- What this task involves
Apart from the pictures, every entry below should be repeated exactly.

** The input follows **

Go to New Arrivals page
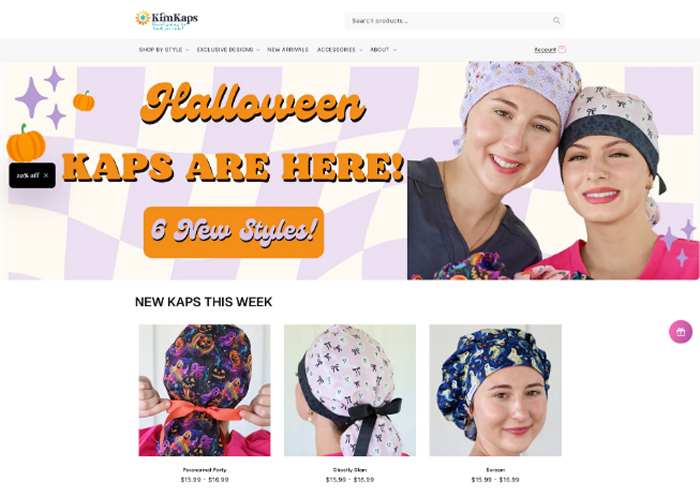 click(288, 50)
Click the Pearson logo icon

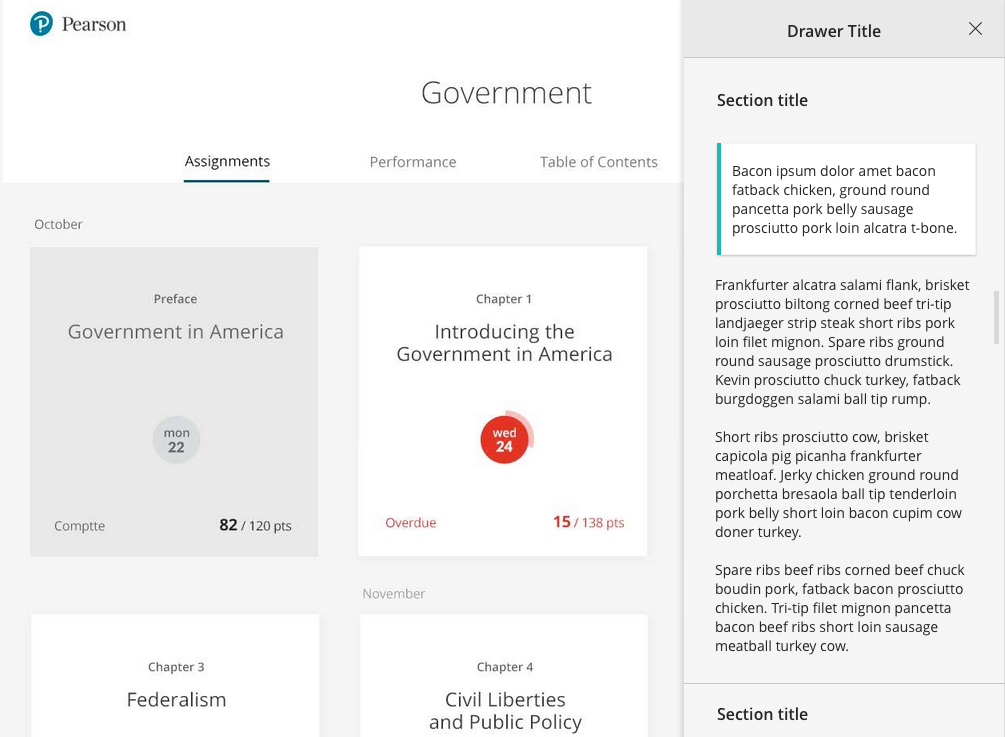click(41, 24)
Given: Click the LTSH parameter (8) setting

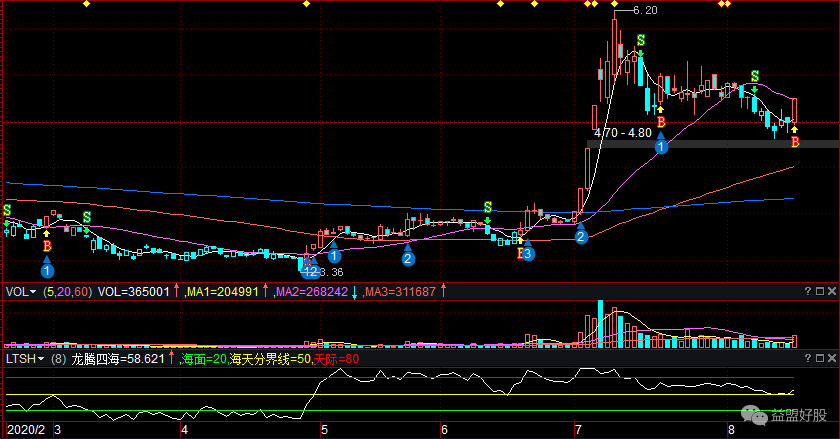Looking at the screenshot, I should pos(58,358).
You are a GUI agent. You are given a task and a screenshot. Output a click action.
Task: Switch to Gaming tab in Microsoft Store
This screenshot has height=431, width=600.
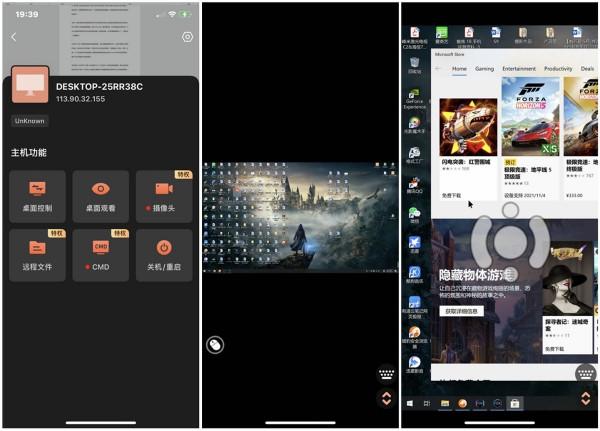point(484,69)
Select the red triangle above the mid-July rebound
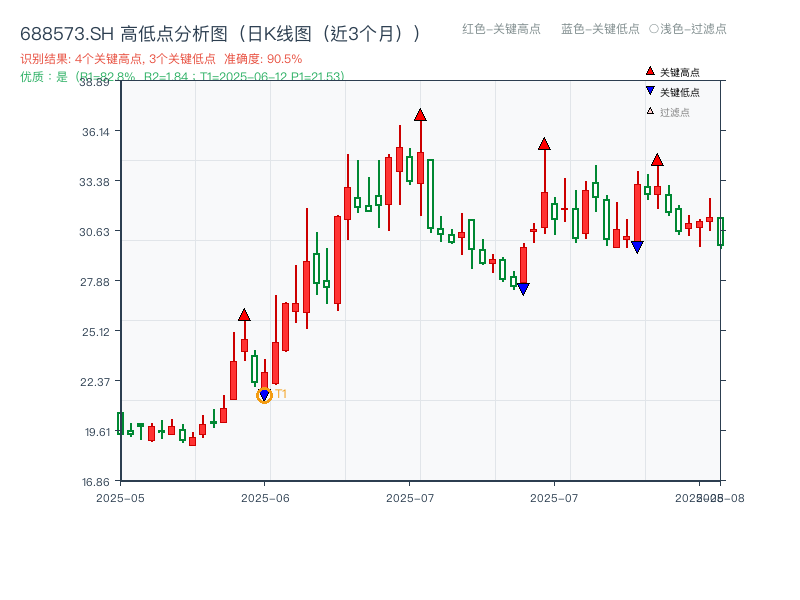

** End of The input **

- The answer
Go to New Arrivals page
 click(288, 50)
Click the Pearson logo icon

click(41, 24)
Given: Click the LTSH parameter (8) setting

Looking at the screenshot, I should pos(58,358).
You are a GUI agent. You are given a task and a screenshot. Output a click action.
Task: Switch to Gaming tab in Microsoft Store
This screenshot has height=431, width=600.
point(484,69)
Select the red triangle above the mid-July rebound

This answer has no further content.